La historia tiene mucho de verdad, de sucesos verdaderamente sucedidos. La obligación de cambiar los nombres es eso: una obra de bien que no le quita jugo a la historia.
Juancho, uno de los tres hijos de un importante personaje de Santa Fe, estudiaba en Rosario. Un día se sintió mal y mal y muy mal. Terribles jaquecas. La capacidad económica y los contactos hacen maravillas en la medicina.
La medicina, toda la medicina está en pañales todavía porque las cosas que hoy se experimentan con la química cerebral, con los estudios, aún con esa cosa indescifrable ppor completo, como las células placentarias, son cuestiones de novela y, de hecho, aquello pareció novelesco.
Hoy, en la segunda décvada del siglo XXI saber en que gen se encuentra la mínima parte que decide el color de ojos y penetrar y alterarla no parece que fuese posible. Ya se hace. O crecer desmesuradamente tocando un mini universo de la cadena helicoidal. Ya sucede.
Dice Gabriel Celaya: “cuando ya nada se espera personalmente exaltante…” hablaba de poesía. La ciencia está en un sitio que nadie termina de puntualizar y, por las dudas, han fijado que el 20 -20 será la fecha de los cambios mas notorios, mas visibles, mas exaltantes, como no pensaba el poeta que alguna vez sucediese. En la ciencia nada es definitivo y acaso ese sea el punto mas fácil de entender: la ciencia es falible, el error es el que permite avanzar. De allí que el dogma no es ciencia.
Juancho tenía un raro tumor que terminaba alterando el comportamiento. Un poco bien, un poco mal, otro poco muy mal. No le quitaba simpatía.
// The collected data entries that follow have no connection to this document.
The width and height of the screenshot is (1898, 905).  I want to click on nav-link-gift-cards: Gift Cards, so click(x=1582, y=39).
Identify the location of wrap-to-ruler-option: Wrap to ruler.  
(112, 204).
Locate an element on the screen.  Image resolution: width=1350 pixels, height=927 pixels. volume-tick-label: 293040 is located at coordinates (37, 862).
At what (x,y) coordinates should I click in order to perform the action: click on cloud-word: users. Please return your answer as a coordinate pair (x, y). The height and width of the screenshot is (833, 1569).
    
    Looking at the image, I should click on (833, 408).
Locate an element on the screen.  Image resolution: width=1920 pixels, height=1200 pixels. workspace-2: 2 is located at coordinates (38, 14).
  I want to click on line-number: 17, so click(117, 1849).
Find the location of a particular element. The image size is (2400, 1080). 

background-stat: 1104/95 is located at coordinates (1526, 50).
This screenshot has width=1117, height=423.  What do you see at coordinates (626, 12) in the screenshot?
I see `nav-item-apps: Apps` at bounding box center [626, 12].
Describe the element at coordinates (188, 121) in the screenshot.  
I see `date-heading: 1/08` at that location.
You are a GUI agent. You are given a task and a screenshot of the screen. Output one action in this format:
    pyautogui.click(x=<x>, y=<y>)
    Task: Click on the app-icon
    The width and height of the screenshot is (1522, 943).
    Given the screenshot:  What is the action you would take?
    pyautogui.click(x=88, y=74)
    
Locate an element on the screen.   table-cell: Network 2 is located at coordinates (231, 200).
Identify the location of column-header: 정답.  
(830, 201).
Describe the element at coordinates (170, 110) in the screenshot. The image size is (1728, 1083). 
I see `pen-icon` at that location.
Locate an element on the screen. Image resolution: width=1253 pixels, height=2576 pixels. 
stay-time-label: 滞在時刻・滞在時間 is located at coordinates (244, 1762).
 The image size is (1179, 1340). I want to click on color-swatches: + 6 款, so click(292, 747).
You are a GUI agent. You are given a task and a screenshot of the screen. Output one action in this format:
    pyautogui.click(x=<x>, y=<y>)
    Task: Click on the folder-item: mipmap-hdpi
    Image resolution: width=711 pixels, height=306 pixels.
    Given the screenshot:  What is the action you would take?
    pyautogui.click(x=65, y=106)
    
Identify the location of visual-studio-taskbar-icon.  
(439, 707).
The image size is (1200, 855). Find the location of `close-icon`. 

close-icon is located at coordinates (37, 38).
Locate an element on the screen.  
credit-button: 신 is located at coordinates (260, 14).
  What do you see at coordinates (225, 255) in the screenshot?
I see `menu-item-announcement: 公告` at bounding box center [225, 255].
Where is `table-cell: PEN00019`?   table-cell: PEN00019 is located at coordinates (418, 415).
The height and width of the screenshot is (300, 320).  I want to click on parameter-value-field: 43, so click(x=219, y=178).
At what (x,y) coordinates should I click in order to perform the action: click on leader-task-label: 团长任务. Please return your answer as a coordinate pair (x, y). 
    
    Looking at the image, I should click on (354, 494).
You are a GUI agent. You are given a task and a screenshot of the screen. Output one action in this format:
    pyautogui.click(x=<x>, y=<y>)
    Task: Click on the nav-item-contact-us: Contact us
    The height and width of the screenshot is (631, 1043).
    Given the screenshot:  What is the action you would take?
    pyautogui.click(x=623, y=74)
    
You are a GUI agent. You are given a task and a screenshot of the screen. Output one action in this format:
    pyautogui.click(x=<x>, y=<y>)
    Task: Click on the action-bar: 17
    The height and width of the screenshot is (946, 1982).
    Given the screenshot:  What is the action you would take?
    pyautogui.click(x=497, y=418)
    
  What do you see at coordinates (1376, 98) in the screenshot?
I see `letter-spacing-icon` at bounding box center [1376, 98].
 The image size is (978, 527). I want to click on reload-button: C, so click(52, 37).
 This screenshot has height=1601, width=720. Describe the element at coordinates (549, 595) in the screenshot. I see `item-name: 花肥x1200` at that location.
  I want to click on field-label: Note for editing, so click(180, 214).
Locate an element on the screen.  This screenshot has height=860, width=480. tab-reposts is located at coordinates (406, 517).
Parecía, salvando las distancias, lo que decía el personaje del Increíble Hulk. “Créame, soy otro cuando me enojo”. O aquello de Jekyll y Hyde.
Juancho y su tumor eran un valor consagrado en la barra que compartíamos. No le quitaba capacidad de estudio, le quitaba autonomía de vuelo. Afligía a la familia Solo por las calles era capaz de cualquier mentira, de cualquier insulto. Se reía, pero ni siquiera era placer, era impulso. A veces.
No era peligroso cruzarlo por las calles rosarigasinas, le gustaba caminar, como para bajar impulsos, cansarse y dormir. No era peligroso encontrarlo, el peligro era hacerle caso. Bueno desde lejos.
Cuando releía trozos de “Alguien voló sobre el nido del cuclillo” y veía esa cara de Jack Nicholson veía un poco a Juancho. Un poco. No eran parecidos, solo el brillo en los ojos en determinados momentos. Ese brillo que tiraba el impulso.
Juancho era bueno, una crianza de gran familia con destino, de natural condescendiente hasta que en algún momento, de algún modo que ahora acaso sería fácil de resolver, pero entonces no, fatalmente se encabritaba su cerebro y hacía cosas impensadas.
Juancho era alto y bien parecido. Tomaba bebidas sin alcohol y fumaba muy poco. Estaba siempre bien vestido y sonreía. Su simpatía era la de su familia. Toda buena gente, quiero decir: incorporados claramente a la sociedad. Profesionales. Una familia afligida que cuidaba a este hijo, su problema, su tumor, su vida diferente.
Sobre Calle Sarmiento y sobre calle Mitre estaba, aún estaba el mercado que luego trasladasen a las afueras. Un verdulero azotaba al caballo de su carro, muy cargado, camino al barrio donde vendería frutas y verduras. Un poco italiano para hablar. Cuando vió tantos latigazos al caballo Juancho sintió el impulso y se arrimó, retando al hombre por su brutalidad. A los animales hay que hablarles. Tranquilo amigo. Se arrimó al caballo, le acaricio el pescuezo y le habló al oído. De repente, de un modo inatajable, el caballo se alzó sobre sus patas traseras, sacudió la cabeza, mordió el freno y salió disparado desparramando verduras y sin que nadie pudiese frenarlo… “ ma, che cosa a fatto, que le ha dicho…” repetía y repetía el verdulero. Desconcertado, desesperado: que le dijo al caballo. Juancho se abría de manos y no decía nada y nada dijo. Todos salieron corriendo para atajar, después de un vuelco y una encerrona, al caballo y el carro, evitándose una catástrofe por calle mitre rumbo a Pellegrini.
Juancho sonrió y prendió un cigarrillo. El anterior estaba quemándose dentro de la oreja del caballo. De tanto sacudir, cuando cayó sobre ese lado de su cuerpo solo, sin esfuerzo, el pucho salió de la oreja.
A veces sonrío cuando me dicen, ante un chico rebelde, háblele usted, que es un hombre experimentado. Hay personas que no se, no se si no se merecen… pero no. Esas dotes de persuasión solo Juancho. No hubo otro. Menos mal.